Conjunto de tareas:
1) En el texto sobre Coelho y la soledad, ¿qué celebraban en la fiesta hacia la que Coelho y su mujer se dirigían en coche?
2) Prosigue el texto sobre Coelho y la soledad a partir de su última oración.
____ Texto seleccionado
Contaba Coelho que cuando se dirigía en coche con su mujer hacia la fiesta que habían organizado por su quincuagésimo cumpleaños hablando de todo un poco de pronto este personaje confesó:
.— Y sin embargo, me sigo sintiendo solo.
Su mujer dio un frenazo en seco y le espetó:
.— ¿¿Pero es que no has entendido nada??.
Y evidentemente no, no había entendido nada. Coelho, un hombre que había tenido un vida muy intensa entre sus años hippies y su fulgurante éxito como escritor, profundo conocedor de la literatura portuguesa e hispana e iniciado en la mitología oriental, seguía sin entender el fenómenos más inherente a la vida humana: La soledad para con uno mismo.
Su mujer acto seguido le dio un pregón sobre la espiritualidad existente en el contacto humano y del egoísmo que lleva implícito no sentirse realizado al relacionarnos con nuestros semejantes. Para muchos toda esta berborrea les puede resultar satisfactoria e incluso cierta, pero saltándome esta perspectiva espiritista yo quiero abordar la terrible verdad de la que partíamos.
________
____ Fragmento del listado
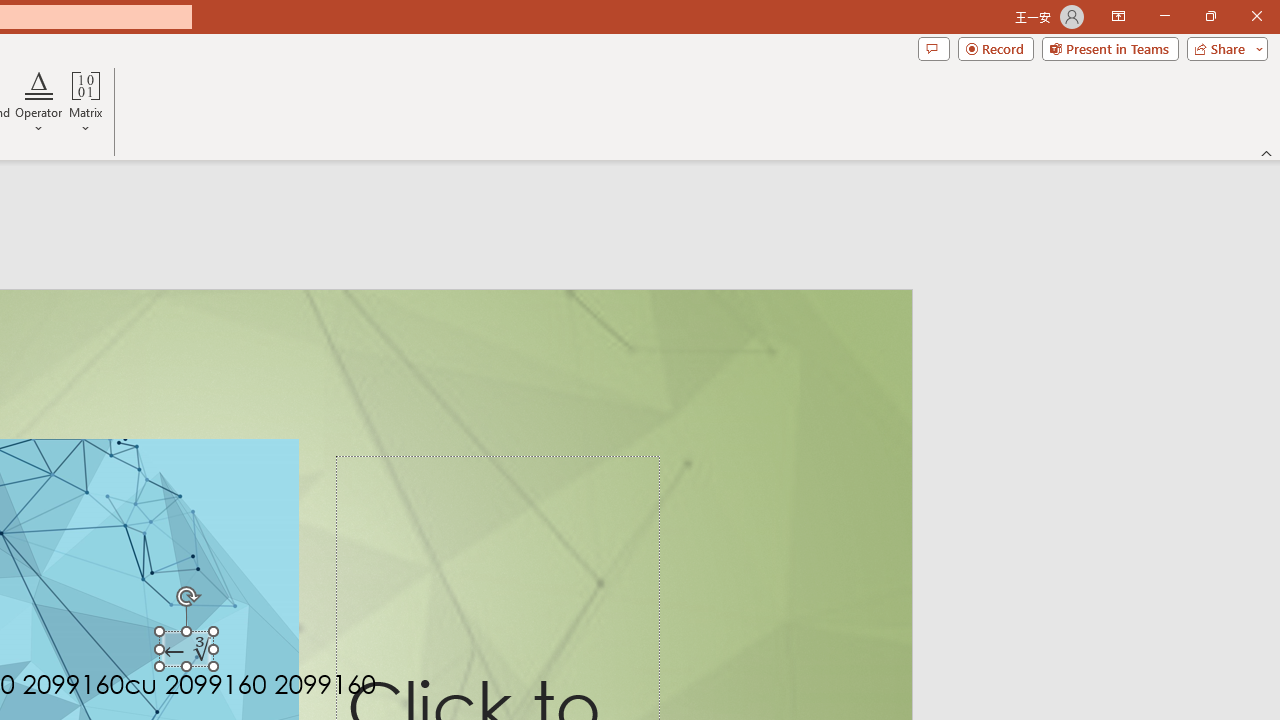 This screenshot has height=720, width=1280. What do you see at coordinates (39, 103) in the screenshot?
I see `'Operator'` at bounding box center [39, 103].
________
Respuestas por tarea:
1) Su quincuagésimo cumpleaños.

2)
Estamos solos. Y es una soledad que puede llegar a resultar completamente insoportable, como en esos días en los que alguna ocurrencia resuena en tu cabeza y vuelve una y otra vez como un disco rayado, como un eco que no para de reverberar. Y estás harto de tí mismo, pero es que en tí mismo no hay nada más que eso, que "tú mismo", y no hay sucedáneo posible.
Y muchos creen que tratando de refugiarse en los brazos del prójimo esta sensación se va como si nada, pero todo es en vano. Cuando tu vida camina junto a la de otra persona tarde o temprano caes en la franca realidad de que sigues con ese vacío en tu fuero interno, ese vacío que tanto te gustaría rellenar con lo que fuera. Hastiado del "Tú, tú, tú" constante que comporta la vida en un constante devenir de decisiones por tomar.
Quizá... sí. Quizá sean esas conversaciones sobre la ironía de la vida las que nos distraen de nosotros mismos, las que ventilan nuestra conciencia.
Por eso, antes ciego que sordo.
grande Coelho!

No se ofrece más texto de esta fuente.